Figure 2.. Schematic summary describing PI3K/AKT pathway modulation and its effects on melanogenesis.

In normal human melanocytes, melatonin stimulates Nrf2, which can activate the PI3K/AKT pathway to phosphorylate (i.e., inactivate) GSK-3. Without GSK-3, MITF remains unphosphorylated (i.e., inactive), leading to decreased transcription of tyrosinase, TRP-1, and TRP-2, thereby decreasing melanogenesis.

Figure 3.. Schematic summary describing antioxidant defense mechanisms by melatonin and its metabolites in human melanocytes.

Melatonin can bind to MT1 and MT2 receptors on the cell membrane, triggering a signaling cascade that leads to expression of antioxidant enzymes (e.g., SOD, GPx, GR, and CAT) for defense against ROS and RNS^,. Melatonin may also be transported to the cytoplasm, but the detailed mechanism is not fully understood. Furthermore, melatonin can be synthesized within these melanocytes. Melatonin and its metabolites, such as C-3HOM and AMK, can directly scavenge ROS/RNS^,. Furthermore, melatonin and its metabolites, including AFMK, 6-OHM, 5-MT, and NAS, protect human epidermal melanocytes from UV-B-induced damage/apoptosis by enhancing phosphorylation of p53 at Serine 15, thereby leading to activated p53 accumulation in the nucleus and stimulation of DNA repair. Melatonin may activate NQO2, thereby reducing oxidative stress^,, however this mechanism’s presence in these melanocytes is not fully understood. Melatonin at concentrations higher than 1 nM within the cell can interact with the calcium/calmodulin complex leading to inhibition of NOS1-mediated generation of RNS, with potential reductions in RNS levels. Melatonin may also inhibit the Keap1-E3 ligase complex and the ubiquitination and proteasomal degradation of Nrf2, thereby preserving high Nrf2 levels that translocate to the nucleus. In the nucleus, Nrf2 may couple with Maf, a transcription factor, allowing Nrf2 to bind ARE on the promoter region of genes encoding antioxidant enzymes (e.g., SOD and GPx), resulting in their increased expression and activity, which then convert ROS and RNS to unreactive products. Direct effects are shown by solid lines and multiple reactions and signaling are shown by dashed lines. Reactive oxygen species (ROS); reactive nitrogen species (RNS); superoxide dismutase (SOD); glutathione peroxidase (GPx); glutathione reductase (GR); catalase (CAT).

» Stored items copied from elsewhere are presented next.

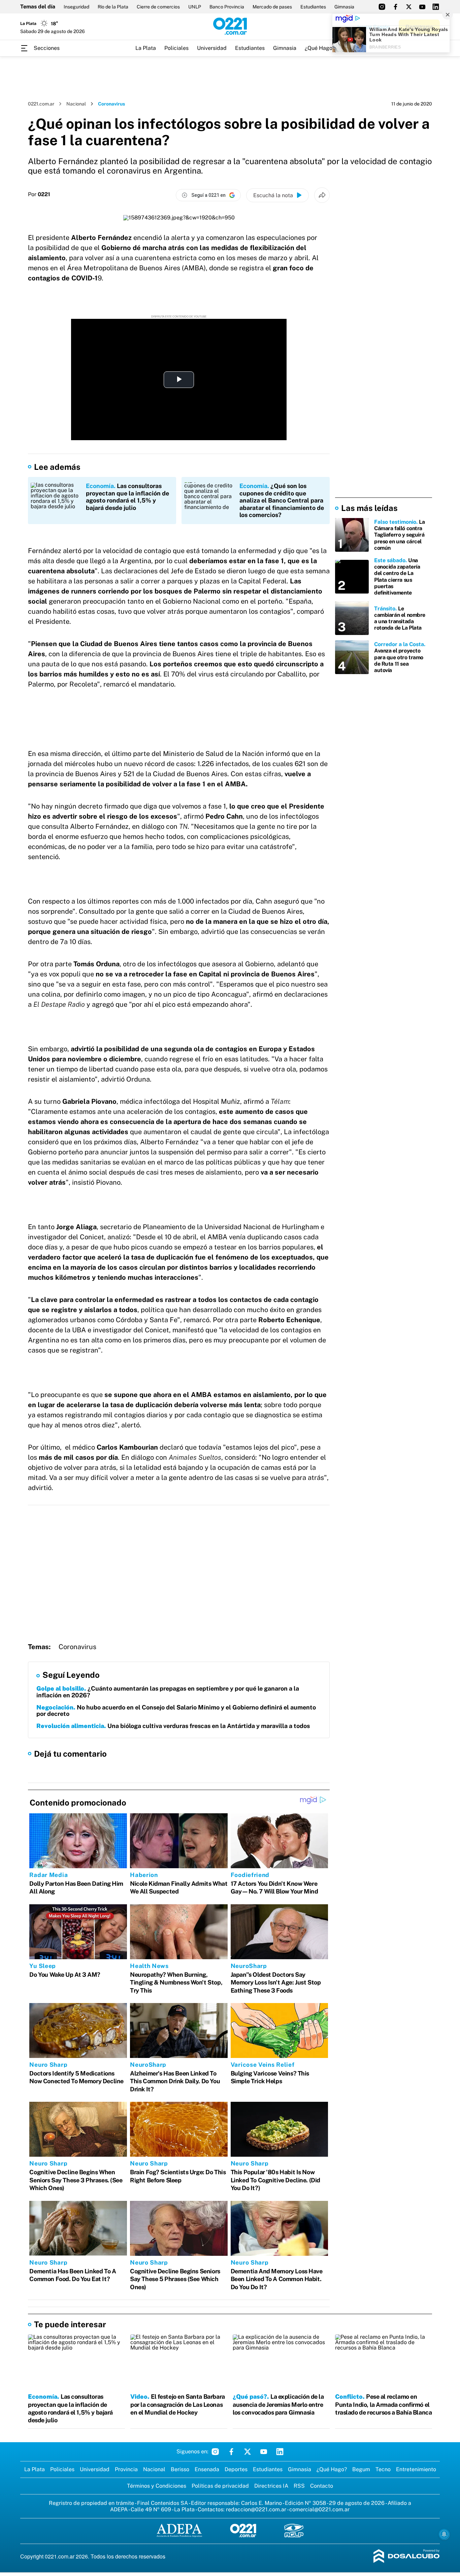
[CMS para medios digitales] (406, 2556)
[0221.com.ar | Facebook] (395, 7)
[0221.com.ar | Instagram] (382, 7)
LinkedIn (280, 2452)
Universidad (212, 48)
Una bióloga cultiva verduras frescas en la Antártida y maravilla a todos (173, 1725)
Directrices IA (271, 2486)
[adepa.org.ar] (179, 2531)
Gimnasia (344, 6)
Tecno (383, 2469)
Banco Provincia (226, 6)
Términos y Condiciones (156, 2486)
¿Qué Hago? (320, 48)
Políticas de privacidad (220, 2486)
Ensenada (207, 2469)
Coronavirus (77, 1647)
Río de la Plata (113, 6)
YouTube (264, 2452)
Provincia (126, 2469)
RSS (299, 2486)
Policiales (176, 48)
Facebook (231, 2452)
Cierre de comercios (158, 6)
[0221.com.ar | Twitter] (409, 7)
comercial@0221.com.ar (319, 2509)
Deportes (236, 2469)
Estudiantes (313, 6)
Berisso (180, 2469)
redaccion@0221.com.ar (256, 2509)
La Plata (145, 48)
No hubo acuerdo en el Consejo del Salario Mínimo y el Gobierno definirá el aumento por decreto (176, 1711)
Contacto (321, 2486)
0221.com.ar (41, 104)
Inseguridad (76, 6)
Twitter (247, 2452)
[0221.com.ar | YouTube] (422, 7)
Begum (361, 2469)
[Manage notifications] (444, 2534)
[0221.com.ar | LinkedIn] (436, 7)
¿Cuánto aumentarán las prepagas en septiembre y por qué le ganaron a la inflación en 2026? (167, 1692)
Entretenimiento (416, 2469)
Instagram (215, 2452)
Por (39, 194)
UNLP (194, 6)
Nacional (76, 104)
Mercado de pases (272, 6)
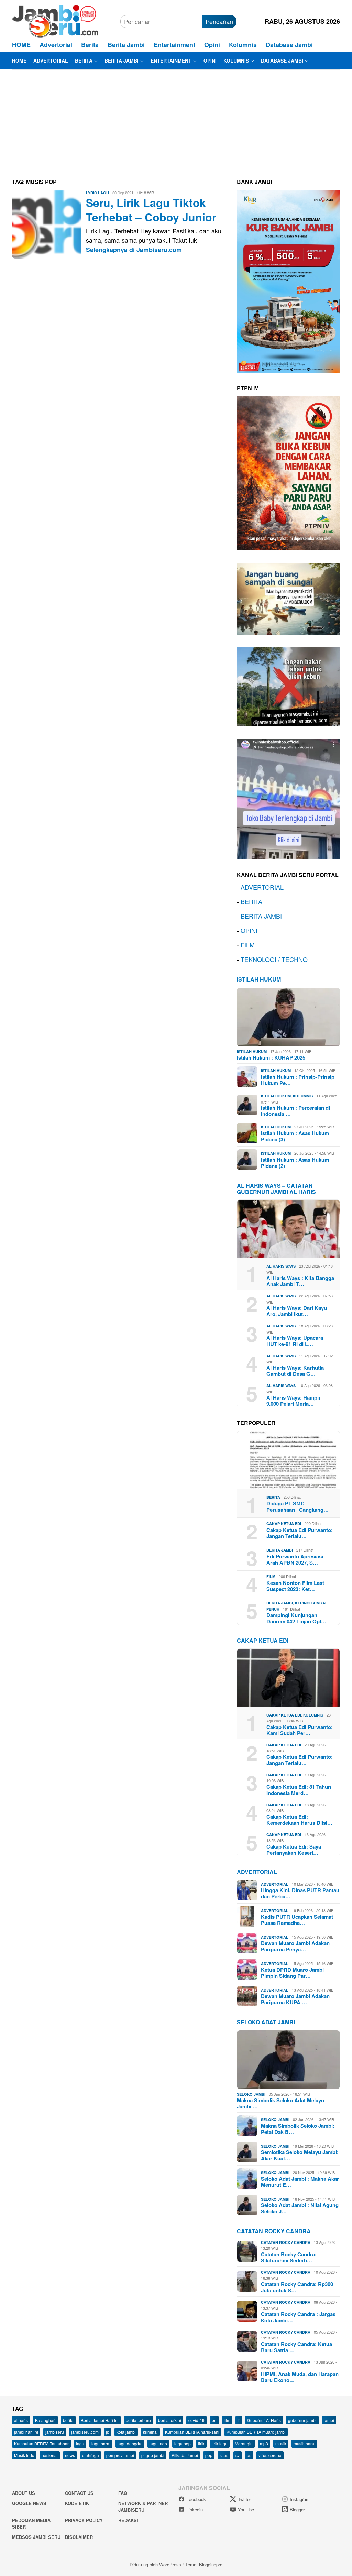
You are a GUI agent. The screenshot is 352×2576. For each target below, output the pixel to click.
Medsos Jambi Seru (36, 2537)
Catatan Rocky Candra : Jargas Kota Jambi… (298, 2317)
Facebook (196, 2499)
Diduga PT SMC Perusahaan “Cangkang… (297, 1506)
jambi (329, 2420)
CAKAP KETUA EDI (262, 1640)
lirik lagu (220, 2443)
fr (239, 2420)
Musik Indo (24, 2455)
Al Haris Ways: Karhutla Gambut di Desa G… (295, 1370)
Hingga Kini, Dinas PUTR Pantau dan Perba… (300, 1893)
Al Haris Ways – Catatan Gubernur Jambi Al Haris (276, 1189)
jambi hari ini (26, 2432)
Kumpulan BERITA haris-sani (192, 2432)
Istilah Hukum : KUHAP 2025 (271, 1057)
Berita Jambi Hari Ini (100, 2420)
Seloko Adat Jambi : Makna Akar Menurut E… (300, 2181)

Figure 4.. Schematic summary describing hypothesized mechanisms by which melatonin may regulate melanogenesis in normal human epidermal and HF melanocytes.

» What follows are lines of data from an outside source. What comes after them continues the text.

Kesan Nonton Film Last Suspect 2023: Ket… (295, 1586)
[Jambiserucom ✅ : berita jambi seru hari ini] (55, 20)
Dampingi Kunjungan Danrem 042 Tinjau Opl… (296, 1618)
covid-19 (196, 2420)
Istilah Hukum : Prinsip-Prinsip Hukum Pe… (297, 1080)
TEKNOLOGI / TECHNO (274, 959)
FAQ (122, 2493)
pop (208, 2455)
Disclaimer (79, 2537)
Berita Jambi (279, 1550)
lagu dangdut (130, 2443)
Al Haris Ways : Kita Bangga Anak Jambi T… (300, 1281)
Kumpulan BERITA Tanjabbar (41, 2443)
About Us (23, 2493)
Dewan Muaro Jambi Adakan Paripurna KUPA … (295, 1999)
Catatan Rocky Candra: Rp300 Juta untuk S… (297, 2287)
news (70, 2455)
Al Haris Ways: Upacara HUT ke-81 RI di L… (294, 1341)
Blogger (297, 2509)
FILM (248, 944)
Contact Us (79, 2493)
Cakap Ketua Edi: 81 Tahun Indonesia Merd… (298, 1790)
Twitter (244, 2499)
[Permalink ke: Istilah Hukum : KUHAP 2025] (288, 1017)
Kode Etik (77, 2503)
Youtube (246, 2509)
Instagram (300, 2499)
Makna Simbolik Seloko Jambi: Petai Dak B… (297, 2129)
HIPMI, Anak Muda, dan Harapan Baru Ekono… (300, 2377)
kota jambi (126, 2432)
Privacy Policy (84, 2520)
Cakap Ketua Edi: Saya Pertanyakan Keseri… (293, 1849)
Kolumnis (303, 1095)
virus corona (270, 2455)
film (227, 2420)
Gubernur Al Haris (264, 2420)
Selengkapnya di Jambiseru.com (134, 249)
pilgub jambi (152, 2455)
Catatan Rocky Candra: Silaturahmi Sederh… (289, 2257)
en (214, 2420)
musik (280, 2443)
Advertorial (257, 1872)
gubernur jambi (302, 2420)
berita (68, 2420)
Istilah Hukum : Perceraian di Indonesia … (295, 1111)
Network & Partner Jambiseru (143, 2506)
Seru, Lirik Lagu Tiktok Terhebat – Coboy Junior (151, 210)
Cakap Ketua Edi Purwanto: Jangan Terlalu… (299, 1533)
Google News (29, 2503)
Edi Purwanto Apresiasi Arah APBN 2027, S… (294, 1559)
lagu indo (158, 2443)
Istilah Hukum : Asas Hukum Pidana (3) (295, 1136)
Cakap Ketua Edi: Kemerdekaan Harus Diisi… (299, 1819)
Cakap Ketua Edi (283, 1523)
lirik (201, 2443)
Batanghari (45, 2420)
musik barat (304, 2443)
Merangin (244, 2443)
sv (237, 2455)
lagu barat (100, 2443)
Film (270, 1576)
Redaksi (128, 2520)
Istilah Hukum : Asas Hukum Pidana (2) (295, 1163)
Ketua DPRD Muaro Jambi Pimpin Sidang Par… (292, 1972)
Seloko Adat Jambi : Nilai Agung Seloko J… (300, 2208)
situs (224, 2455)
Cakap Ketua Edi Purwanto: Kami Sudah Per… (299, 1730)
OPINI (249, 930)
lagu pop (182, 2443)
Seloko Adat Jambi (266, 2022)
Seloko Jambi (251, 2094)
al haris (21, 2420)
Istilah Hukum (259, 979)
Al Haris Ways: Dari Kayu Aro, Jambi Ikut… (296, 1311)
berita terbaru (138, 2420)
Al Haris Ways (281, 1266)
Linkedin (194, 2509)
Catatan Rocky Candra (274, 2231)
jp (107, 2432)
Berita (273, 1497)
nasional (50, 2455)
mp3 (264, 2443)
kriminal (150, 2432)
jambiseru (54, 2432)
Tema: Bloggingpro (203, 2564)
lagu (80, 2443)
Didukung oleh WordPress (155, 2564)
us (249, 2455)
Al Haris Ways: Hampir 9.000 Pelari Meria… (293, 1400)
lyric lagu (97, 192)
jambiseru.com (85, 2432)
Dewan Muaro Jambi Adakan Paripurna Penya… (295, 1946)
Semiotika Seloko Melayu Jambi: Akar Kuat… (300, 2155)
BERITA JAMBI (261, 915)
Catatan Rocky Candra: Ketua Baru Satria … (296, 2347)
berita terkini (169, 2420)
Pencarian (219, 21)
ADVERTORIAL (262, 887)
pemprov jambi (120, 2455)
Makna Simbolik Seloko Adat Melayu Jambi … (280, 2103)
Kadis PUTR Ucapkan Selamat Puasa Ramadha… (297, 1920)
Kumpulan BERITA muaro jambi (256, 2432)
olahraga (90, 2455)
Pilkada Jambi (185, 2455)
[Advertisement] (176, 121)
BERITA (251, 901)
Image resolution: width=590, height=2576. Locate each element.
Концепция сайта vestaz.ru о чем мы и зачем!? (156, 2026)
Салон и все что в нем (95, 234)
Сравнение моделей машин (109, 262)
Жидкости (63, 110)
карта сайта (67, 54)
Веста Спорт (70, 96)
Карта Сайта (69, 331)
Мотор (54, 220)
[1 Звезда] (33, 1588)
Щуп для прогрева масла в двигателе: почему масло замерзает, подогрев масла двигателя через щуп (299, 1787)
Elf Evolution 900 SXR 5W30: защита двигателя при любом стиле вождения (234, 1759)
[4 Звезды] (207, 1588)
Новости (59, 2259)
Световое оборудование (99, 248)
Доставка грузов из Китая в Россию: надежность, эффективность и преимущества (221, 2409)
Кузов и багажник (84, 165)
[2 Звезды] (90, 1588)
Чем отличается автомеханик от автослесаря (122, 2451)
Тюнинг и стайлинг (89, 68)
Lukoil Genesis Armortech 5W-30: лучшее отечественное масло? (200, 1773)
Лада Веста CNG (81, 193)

Melatonin may activate the PI3K/AKT pathway, via Nrf2 activation, to stimulate expression of Bmal1, thereby increasing BMAL1 levels. BMAL1 may increase expression of Nrf2 to further stimulate this PI3K/AKT pathway and PER1 to inhibit MITF downstream. PER1 also translocates to the nucleus and inhibits transcriptional activity of BMAL1^,, thereby preventing BMAL1’s stimulation of MITF transcription. Decreased MITF levels lead to decreased expression of melanogenesis enzymes tyrosinase, TRP-1, and TRP-2 and results in decreased melanogenesis.